# Favorate saw for hardwood floor.



## D.E.P.S. (Aug 3, 2013)

I have a contractor friend who was just awarded the hardwood floor jobs on a new condo subdivision. He asked me if I could work with him on my slow days over the next couple months. All I have is a 12" Dewalt miter. He said he uses a mini-circ with a speed sqaure.

What do you guys prefer using?


----------



## Metro M & L (Jun 3, 2009)

Any chop will do. I usually take 10" chop and put it at the end of the run and yhen a t saw for rips in the middle.

I also always curse not bringing the miter stand after remaining bent over for four hours at a time.


----------



## JR Shepstone (Jul 14, 2011)

Why not purchase a small 7-1/4" miter saw?

The Craftsman brand, or dare I say, Kobalt, would be fine. It probably doesn't need to be super precise, or expensive. And rather than carrying a 10" or 12" saw around the weight savings would be worth it to me.


----------



## ValleyReno's (Feb 17, 2014)

The mini-circ would work just fine, but you'll find that a miter saw will save you a lot of time. No need to square your cuts with the speed square on every single cut. Just mark your cut, run to your miter and chop away. Takes about 1/4 of the time as using a circular for every square cut.


----------



## ccoffer (Jan 30, 2005)

Doing a hardwood job with a skilsaw? That's friggen nuts. You'd be better off buying some Harbor Freight piece of crap miter saw. I use a 10 inch Makita sliding compound saw and a Makita table saw. And a Porter Cable router to keep everything T&G.


----------



## 66 Shelby (Jan 11, 2009)

Really? No, I mean he seriously wants to do that?  That brings back memories! I haven't seen guys using a circ for floors in a loooong time. The last time was a couple of jagoffs in a beat up Camaro 14-15 years ago. They did a GREAT job :no::laughing:. If you're doing more than a few hundred feet, just buy a cheapo 10" chop to save yourself all the time and aggravation. Probably get a good one at a pawn shop for $50.


----------



## pinwheel (Dec 7, 2009)

On refinish jobs, with a few small repairs, I drag out the circ saw & speed square. Big jobs, I actually bring in 3 saws. Small 10" at the end of the runs hooked to a vaccum. In the garage, or yard, SCMC & tablesaw. If we're laying big wood, I wanna blow threw it at 75-100 bd ft/hr on the open runs. I bring out the tools to make that possible.


----------



## Hamburgler (Aug 21, 2011)

I dont post often but this type of thread really gets to me.Im aware that this is a forum and were all supposed to help each other but cmon man,you couldnt use the search function or google flooring saw?If you have to ask that type of question or even ponder installing commercial with a speed square and a circ saw,you shouldnt be installing door knobs let alone flooring.Its just a stupid question,use the internet for goodness sakes


----------



## JR Shepstone (Jul 14, 2011)

_Data extract_.
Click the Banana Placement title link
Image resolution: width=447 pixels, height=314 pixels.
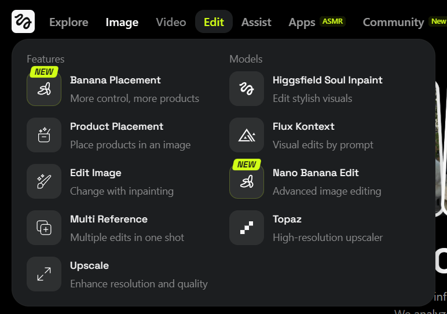[x=115, y=80]
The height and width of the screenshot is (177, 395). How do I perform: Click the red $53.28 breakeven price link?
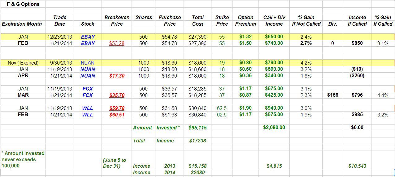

_Given exercise 1_. In the hardwood floor saw thread, what does 66 Shelby say a good chop saw would probably cost at a pawn shop?
_Given exercise 2_. Continue the hardwood floor saw thread from its final line by writing the post that follows it.

_Exercise result 1_. $50

_Exercise result 2_.
^^^  

On a constructive note, a battery powered circular saw (I.e. Milwaukee brand) and a speed square isn't a terrible way to go about things. 

Again. A small miter saw would be enough and would give you credibility with SOME of the users of this forum, is that matters to you.


----------



## pinwheel (Dec 7, 2009)

Hamburgler said:


> I dont post often but this type of thread really gets to me.Im aware that this is a forum and were all supposed to help each other but cmon man,you couldnt use the search function or google flooring saw?If you have to ask that type of question or even ponder installing commercial with a speed square and a circ saw,you shouldnt be installing door knobs let alone flooring.Its just a stupid question,use the internet for goodness sakes


Damn dude, pull your panties outta the crack of your ass. We all started somewhere. There was a time I didn't even own a miter saw & I made do with what I had till I could afford better.


----------



## Metro M & L (Jun 3, 2009)

We all start somewhere. Im self taught; I wasnt brought into the business by a third generation builder. If youve ever walked that road youll have patience for some basic questions.

Id be out of business if it wasnt for the wisdom shared by the ct members.


----------



## Metro M & L (Jun 3, 2009)

pinwheel said:


> Damn dude, pull your panties outta the crack of your ass. We all started somewhere. There was a time I didn't even own a miter saw & I made do with what I had till I could afford better.


Beat me to it. Dambit.


----------



## Hamburgler (Aug 21, 2011)

Pinwheel ,ur post is irrelevant.DEPS post didnt mention anything about finances or limitations on what he could afford ,he asked what worked best.I understand i was harsh but i think ignorance is catered to a bit too much these days.

As for "we all started somewhere", no one taught me how to lay wood.I got out of the army two years ago and had no relevant skills in the civilian market,i taught myself by observing other installers and surfing the web when i didnt know how to do something.


----------



## JR Shepstone (Jul 14, 2011)

Hamburgler said:


> Pinwheel ,ur post is irrelevant.DEPS post didnt mention anything about finances or limitations on what he could afford ,he asked what worked best.I understand i was harsh but i think ignorance is catered to a bit too much these days.


Not to get into a pissing contest here, but the guy is looking for some opinions from real life people. I'm sure he can find all sorts of saws on the internet. He just wants to know what people like to use. 

I don't like how people jump on someone because they want opinions. It takes more time to get worked up over it, formulate and type out some crap response, than it would to just move on. 

I'm not trying to hammer you, but you hammered him, and we're equal opportunity here. :laughing:

EDIT: I think you mean stupidity is catered to too much. Someone's ignorance is a perfect time to help educate them on the things they don't know.


----------



## Hamburgler (Aug 21, 2011)

Understood,everyones got their opinion,ill keep mine to myself and move on next time.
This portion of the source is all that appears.